Goal: Put the part of the listing that opens with the line containing "Image resolution: width=758" and closes with the line containing "point(102,514)" into a Markdown table, with both of those lines included and any blank lines left out. Use two columns, Row and Line, numbering each row in Row and placing its text in Line.

Data provided:
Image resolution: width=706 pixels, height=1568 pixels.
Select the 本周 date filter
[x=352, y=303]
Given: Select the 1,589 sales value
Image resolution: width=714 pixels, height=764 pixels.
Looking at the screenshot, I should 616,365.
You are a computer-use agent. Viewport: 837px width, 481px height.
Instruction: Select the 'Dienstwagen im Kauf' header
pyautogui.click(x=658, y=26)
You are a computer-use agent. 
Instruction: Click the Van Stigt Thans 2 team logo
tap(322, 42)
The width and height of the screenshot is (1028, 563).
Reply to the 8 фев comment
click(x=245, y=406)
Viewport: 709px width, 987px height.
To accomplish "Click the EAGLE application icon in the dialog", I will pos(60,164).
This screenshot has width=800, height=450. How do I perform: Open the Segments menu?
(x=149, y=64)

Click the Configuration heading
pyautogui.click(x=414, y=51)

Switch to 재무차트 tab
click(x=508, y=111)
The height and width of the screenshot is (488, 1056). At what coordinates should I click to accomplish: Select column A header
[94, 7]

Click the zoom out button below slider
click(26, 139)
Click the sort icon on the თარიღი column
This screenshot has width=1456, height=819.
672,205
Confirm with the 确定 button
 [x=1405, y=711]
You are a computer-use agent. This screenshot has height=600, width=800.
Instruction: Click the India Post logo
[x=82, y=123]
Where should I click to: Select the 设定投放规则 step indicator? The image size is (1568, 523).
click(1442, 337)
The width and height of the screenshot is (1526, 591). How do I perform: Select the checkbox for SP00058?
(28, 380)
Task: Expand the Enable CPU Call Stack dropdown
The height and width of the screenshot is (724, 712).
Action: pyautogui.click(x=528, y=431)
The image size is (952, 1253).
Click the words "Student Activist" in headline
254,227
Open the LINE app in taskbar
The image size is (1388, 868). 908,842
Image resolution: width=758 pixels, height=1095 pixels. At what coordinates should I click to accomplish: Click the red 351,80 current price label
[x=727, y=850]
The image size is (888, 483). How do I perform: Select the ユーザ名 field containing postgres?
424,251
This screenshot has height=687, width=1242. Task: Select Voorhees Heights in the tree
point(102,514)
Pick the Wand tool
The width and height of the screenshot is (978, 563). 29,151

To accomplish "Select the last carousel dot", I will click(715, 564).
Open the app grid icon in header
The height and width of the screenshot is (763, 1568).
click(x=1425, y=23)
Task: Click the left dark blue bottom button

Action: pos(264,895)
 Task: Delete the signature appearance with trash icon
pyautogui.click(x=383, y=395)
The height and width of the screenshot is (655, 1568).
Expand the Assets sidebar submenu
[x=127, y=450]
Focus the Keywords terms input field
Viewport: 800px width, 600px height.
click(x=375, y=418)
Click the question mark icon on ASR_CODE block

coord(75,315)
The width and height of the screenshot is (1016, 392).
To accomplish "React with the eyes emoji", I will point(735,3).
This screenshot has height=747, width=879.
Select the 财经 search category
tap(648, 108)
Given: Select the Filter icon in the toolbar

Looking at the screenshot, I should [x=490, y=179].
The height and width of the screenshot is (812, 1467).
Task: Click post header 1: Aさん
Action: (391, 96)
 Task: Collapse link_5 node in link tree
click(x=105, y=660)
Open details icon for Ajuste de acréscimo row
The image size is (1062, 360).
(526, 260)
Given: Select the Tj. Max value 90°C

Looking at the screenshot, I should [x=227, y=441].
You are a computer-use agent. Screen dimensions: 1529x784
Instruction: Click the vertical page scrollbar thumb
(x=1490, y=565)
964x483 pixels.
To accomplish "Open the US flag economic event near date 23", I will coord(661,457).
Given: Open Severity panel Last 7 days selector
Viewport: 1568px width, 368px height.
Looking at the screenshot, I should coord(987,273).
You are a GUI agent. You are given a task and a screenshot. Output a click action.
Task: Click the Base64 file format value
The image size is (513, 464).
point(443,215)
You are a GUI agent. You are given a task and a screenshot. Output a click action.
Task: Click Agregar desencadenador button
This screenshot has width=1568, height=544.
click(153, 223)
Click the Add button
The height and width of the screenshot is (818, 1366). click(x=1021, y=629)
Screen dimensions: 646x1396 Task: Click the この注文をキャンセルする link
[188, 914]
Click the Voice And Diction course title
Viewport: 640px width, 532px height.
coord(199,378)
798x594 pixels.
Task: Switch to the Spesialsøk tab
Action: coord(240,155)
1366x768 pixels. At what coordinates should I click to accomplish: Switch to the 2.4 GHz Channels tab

Task result:
| Row | Line |
|---|---|
| 1 | Image resolution: width=758 pixels, height=1095 pixels. At what coordinates should I click to accomplish: Click the red 351,80 current price label |
| 2 | [x=727, y=850] |
| 3 | The image size is (888, 483). How do I perform: Select the ユーザ名 field containing postgres? |
| 4 | 424,251 |
| 5 | This screenshot has height=687, width=1242. Task: Select Voorhees Heights in the tree |
| 6 | point(102,514) |